Thoughts

29 Jan

What do you think about when someone asks, “What’s on your mind?” Do you always answer what you’re thinking about? Or do you filter it? Say something like “nothing much” or “it’s not important” when in reality it could be something that could affect your whole world?

I know I don’t always say out loud what I’m thinking. Mostly because I know it would shock others to REALLY know about me. And I want people to still like me. To really know how my brain works. Because it’s not always pretty in there an it’s not always puppies, kittens and flowers.

Sometimes I am thinking some dark, twisted stuff. And I’m afraid to share that. But sometimes, you really need to. So you find that person who you can hopefully trust with your deepest, darkest you. And pray that they don’t stomp on you. Or laugh at you. Or worse, tell someone else.

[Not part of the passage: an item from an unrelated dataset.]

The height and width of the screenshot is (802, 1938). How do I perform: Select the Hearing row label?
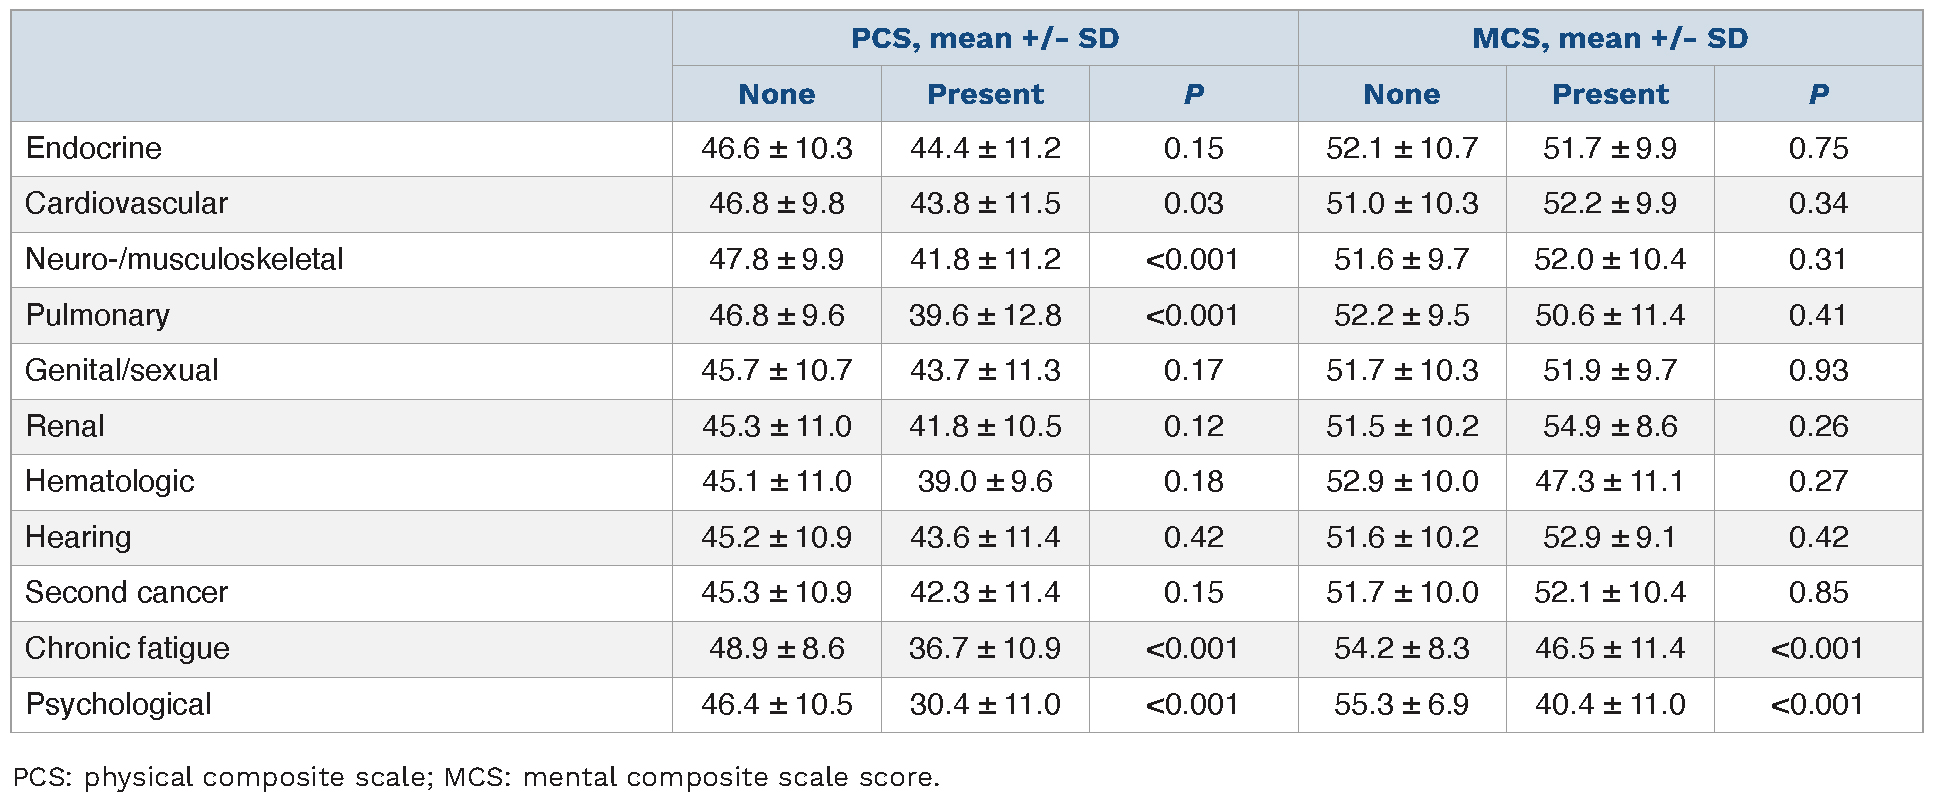78,538
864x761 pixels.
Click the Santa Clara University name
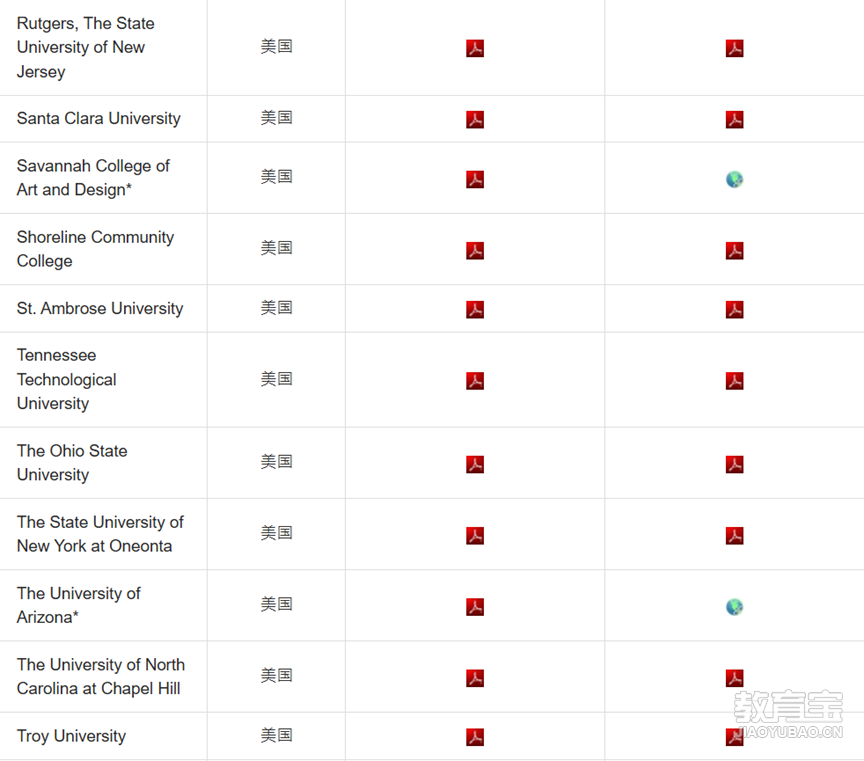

I went to a recovery meeting last night and the subject of sponsorship came up. A sponsor is someone you work the steps with. Who helps you find your inner pain and help you let it out so it can begin to heal. But for the process to work, you have to tell them stuff. Stuff you’ve hidden from everyone. Sometimes even from yourself.

It takes great courage to share the inner YOU with someone else. I think finding a sponsor is one of the toughest parts of recovery. Sometimes even harder than stopping using. Because using is a solitary action. Even when using with others because you’re alone inside.

I don’t have a happy ending to this today. It’s something that will come up again. But writing this blog is helping. Because it let’s me put some of that deep, dark stuff out into the light of day without fear of rejection to my face.

  • Today, I’m grateful to have finally gotten some sleep today. I’m grateful I started this blog. It’s helping me heal. I’m grateful to you for letting me share my stuff with you.